Passover And Pollard: An Open Letter To Bush, Olmert

Kenneth Lasson - The Baltimore Jewish Times - April 25, 2008

Dear Mr. President and Mr. Prime Minister,

I am very proud to be an American, to be Jewish, and to be a supporter of Israel.

That pride is borne of the great national character reflected by both countries an ingrained commitment to freedom, democracy, and humanitarian values which in turn nourish our charitable impulses, our natural heritage, our melting-pot psyche.

But it is also a requirement of good citizens everywhere to reflect upon their nations' failures, never to cease trying to correct them and always to understand the consequences of silence toward them.
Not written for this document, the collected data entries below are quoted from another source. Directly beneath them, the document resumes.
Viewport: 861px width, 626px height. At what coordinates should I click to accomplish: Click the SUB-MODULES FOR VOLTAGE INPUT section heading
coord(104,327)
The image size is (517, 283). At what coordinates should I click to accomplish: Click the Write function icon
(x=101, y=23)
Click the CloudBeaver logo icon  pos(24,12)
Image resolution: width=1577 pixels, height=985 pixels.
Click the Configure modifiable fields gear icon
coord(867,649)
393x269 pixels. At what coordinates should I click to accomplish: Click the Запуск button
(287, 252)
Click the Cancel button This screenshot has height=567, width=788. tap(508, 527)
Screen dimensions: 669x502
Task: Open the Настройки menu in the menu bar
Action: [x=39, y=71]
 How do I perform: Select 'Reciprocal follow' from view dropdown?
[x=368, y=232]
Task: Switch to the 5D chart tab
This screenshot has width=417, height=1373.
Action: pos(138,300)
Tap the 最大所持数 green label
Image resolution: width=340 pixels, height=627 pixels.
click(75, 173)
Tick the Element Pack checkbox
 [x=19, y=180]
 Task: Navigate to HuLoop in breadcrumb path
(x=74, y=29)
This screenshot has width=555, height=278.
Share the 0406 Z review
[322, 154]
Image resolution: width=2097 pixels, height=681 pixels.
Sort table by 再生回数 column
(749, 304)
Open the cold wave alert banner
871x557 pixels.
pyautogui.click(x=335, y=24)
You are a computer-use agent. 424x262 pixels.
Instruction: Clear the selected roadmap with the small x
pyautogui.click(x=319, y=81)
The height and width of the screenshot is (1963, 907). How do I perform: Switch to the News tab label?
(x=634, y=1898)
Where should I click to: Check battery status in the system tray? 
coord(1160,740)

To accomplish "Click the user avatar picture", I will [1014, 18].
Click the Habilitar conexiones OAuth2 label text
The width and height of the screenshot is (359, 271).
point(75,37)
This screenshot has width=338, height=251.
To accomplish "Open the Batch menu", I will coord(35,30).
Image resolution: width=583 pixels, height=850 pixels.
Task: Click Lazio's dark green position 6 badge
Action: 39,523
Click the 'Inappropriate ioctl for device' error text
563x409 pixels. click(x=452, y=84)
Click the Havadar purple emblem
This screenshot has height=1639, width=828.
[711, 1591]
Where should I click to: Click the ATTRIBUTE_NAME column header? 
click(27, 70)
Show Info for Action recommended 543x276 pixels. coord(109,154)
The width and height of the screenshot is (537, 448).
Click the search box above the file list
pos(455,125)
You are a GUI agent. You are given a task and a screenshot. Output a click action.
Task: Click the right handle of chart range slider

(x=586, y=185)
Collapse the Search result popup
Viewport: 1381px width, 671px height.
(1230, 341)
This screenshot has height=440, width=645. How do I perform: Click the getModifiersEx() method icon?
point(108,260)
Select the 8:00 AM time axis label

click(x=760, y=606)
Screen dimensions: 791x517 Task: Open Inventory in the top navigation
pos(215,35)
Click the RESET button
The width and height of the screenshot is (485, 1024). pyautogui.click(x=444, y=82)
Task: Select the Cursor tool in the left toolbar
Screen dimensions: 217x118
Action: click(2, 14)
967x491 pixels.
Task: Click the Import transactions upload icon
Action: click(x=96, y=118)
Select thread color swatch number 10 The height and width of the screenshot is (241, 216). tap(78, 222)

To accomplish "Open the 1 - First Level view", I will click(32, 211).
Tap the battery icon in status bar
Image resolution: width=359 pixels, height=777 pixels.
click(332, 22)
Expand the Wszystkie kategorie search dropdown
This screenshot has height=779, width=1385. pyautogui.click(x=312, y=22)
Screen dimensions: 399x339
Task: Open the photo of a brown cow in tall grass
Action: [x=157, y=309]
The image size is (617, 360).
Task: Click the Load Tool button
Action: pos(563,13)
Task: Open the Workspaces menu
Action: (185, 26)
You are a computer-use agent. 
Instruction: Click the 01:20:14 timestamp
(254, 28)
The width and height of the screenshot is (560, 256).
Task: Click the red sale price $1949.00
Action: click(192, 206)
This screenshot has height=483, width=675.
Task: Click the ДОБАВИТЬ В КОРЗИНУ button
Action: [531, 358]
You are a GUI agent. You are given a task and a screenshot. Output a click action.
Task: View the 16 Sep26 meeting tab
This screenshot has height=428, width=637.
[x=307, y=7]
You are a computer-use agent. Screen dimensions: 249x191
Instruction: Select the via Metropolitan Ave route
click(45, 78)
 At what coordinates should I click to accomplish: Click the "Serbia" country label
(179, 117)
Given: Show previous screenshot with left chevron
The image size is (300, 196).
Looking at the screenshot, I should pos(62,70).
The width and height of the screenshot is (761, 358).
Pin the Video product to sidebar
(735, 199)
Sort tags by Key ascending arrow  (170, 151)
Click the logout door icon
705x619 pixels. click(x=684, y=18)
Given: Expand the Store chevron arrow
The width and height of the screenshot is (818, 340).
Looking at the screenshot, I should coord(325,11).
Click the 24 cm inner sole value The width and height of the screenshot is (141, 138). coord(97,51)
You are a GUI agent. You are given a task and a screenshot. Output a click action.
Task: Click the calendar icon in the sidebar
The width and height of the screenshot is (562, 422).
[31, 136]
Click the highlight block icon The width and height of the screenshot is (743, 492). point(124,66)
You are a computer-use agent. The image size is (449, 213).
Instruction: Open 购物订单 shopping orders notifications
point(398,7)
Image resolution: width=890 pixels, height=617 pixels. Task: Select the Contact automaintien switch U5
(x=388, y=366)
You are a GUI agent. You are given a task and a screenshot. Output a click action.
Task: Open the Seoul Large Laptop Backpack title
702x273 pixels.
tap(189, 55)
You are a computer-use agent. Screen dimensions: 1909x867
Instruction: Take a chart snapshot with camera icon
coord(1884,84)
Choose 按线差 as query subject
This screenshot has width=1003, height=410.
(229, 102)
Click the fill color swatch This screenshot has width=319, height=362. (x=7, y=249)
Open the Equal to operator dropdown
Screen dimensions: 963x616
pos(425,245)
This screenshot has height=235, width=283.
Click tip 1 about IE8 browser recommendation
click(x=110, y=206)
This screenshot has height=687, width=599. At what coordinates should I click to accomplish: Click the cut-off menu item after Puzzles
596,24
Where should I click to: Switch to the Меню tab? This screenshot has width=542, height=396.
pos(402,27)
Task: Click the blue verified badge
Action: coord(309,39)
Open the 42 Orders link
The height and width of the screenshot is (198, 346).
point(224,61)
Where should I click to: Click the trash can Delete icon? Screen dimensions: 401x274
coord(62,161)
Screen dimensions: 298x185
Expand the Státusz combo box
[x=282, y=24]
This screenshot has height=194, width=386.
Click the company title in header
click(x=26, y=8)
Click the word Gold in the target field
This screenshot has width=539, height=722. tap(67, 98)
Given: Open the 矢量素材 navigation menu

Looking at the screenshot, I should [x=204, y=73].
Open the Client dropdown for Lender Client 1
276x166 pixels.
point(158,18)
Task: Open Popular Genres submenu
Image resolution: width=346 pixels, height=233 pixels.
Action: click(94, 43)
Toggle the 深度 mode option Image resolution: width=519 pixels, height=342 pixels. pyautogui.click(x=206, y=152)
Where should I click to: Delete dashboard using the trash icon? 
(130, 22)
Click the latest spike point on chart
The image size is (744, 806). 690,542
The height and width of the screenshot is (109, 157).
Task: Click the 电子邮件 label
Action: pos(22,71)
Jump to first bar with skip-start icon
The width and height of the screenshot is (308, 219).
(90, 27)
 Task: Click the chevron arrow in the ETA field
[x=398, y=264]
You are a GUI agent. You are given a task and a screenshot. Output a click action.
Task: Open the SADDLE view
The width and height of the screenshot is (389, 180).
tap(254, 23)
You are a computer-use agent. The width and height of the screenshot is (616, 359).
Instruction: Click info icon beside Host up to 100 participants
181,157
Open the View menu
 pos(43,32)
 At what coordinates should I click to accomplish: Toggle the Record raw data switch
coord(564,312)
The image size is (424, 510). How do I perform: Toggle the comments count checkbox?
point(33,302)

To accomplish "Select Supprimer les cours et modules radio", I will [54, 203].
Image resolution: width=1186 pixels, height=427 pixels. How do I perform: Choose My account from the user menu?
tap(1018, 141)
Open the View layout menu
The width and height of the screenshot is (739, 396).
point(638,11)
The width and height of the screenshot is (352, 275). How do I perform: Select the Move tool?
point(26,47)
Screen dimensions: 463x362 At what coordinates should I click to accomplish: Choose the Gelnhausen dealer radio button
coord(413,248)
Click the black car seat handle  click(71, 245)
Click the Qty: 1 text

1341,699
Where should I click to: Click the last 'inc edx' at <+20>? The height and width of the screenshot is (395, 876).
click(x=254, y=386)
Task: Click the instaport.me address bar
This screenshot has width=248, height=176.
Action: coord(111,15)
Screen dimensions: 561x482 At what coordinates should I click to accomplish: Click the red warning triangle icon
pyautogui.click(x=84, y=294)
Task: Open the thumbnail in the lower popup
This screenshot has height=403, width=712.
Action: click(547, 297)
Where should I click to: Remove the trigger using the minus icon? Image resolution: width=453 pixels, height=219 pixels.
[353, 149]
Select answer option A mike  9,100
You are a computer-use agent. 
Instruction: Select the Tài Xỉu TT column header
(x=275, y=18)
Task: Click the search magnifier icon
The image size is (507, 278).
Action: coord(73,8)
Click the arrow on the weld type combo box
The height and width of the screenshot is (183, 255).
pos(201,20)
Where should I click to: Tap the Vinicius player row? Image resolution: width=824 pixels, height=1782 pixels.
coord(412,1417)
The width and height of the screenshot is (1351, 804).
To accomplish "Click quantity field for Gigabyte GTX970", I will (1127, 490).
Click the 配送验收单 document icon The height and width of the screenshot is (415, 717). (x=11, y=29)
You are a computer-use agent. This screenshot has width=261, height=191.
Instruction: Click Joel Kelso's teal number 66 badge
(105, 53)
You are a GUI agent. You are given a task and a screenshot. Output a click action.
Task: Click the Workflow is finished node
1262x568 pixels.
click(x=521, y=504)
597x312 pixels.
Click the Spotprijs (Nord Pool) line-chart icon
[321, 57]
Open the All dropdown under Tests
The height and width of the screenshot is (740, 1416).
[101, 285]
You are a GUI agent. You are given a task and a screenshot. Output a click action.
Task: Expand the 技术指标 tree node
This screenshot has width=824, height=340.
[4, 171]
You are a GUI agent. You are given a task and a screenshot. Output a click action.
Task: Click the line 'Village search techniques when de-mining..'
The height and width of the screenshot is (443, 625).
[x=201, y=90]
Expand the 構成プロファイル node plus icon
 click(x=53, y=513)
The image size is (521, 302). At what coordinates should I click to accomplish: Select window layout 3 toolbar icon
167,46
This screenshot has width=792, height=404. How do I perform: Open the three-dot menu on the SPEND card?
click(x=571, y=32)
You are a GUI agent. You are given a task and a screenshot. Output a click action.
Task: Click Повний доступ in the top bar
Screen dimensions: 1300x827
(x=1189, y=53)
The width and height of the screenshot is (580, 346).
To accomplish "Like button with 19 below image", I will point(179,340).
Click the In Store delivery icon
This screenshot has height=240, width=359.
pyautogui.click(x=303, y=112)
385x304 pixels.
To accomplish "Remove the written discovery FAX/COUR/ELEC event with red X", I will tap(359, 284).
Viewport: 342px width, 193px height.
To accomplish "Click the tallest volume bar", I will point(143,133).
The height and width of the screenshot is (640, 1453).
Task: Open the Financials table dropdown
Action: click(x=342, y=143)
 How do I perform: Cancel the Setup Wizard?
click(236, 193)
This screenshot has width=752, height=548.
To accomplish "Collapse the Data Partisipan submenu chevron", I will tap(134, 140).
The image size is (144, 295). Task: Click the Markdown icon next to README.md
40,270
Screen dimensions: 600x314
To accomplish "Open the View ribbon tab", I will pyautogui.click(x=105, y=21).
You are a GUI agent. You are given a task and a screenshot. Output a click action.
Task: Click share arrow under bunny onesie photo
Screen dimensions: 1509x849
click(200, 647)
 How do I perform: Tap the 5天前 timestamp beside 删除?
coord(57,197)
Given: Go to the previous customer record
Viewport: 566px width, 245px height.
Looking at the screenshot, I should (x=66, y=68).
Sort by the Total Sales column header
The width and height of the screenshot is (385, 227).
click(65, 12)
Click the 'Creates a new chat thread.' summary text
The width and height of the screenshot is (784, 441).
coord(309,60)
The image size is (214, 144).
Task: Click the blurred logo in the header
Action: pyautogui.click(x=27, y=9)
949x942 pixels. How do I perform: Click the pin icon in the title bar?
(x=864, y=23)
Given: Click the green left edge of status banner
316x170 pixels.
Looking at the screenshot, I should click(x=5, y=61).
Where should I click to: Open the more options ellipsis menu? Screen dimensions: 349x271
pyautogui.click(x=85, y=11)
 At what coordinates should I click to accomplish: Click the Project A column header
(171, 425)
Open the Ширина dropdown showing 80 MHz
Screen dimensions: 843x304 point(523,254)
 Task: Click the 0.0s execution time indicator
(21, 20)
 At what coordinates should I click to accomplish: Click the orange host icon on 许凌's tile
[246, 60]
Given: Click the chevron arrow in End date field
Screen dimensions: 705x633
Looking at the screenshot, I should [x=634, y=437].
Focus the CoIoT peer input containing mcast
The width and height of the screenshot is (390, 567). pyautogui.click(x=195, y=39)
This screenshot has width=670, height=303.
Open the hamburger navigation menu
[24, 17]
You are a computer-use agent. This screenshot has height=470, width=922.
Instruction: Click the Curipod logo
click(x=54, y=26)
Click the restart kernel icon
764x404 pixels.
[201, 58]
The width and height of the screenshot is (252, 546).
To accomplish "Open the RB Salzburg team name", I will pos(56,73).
Thus must we acknowledge that the American system of justice, so genuinely principled in concept and gently noble in purpose and generally fair in practice, has failed badly in the case of Jonathan Pollard. While the former Navy intelligence officer acted wrongly in violating the law by passing classified information, the average punishment for that kind of activity is four years' imprisonment. Mr. Pollard's life sentence is so

grossly disproportionate Were they asked their opinion, the majority of Americans would likely agree with the sentiments expressed by a federal judge in one of Mr. Pollard's appeals (all of which turned on technical procedural issues and not on substance), that the handling of his case was "a fundamental miscarriage of justice."

And the government of Israel, which in the past has offered refuge to millions of people oppressed by genocidal regimes and rescued hundreds of thousands of children starved by Third World famine and sought to save other nations' victims of natural disasters, appears to have totally abandoned one of its acknowledged agents and not because it is unaware of his whereabouts.

Pollard has been imprisoned for the past 23 years; he resides in a jail cell in North Carolina. Despite the fact that the overwhelming majority of Israeli citizens would strongly support an honest effort by their government to bring about his release, their leaders blindly ignore his plight. Even a virtually unanimous resolution by the Knesset to act on Mr. Pollard's behalf brings nothing but disingenuous platitudes. Israel has had many opportunities to press the issue with the United States to request, for example, that Mr. Pollard be returned to Israel in reciprocity for the many gestures made by the Jewish State at the behest of the U.S. in pursuit of its peace initiatives and by all accounts has failed genuinely to do so.

While some might argue that for a simple citizen to tell his President or the Prime Minister of Israel the right thing to do is an act of chutzpah, those same governments have an obligation to respond to the voices of their people.

Mr. Bush and Mr. Olmert, with all due respect, your silence has been deafening.

In this season of redemption, it is wholly appropriate once again to make one simple entreaty: Let Jonathan Pollard go.

At this, the time to celebrate freedom, the opportunity is upon you.

On this Passover, do not pass over the chance to act.

With this small gesture of leadership, please act now.

Kenneth Lasson

Kenneth Lasson is a law professor at the University of Baltimore specializing in civil liberties and international human rights.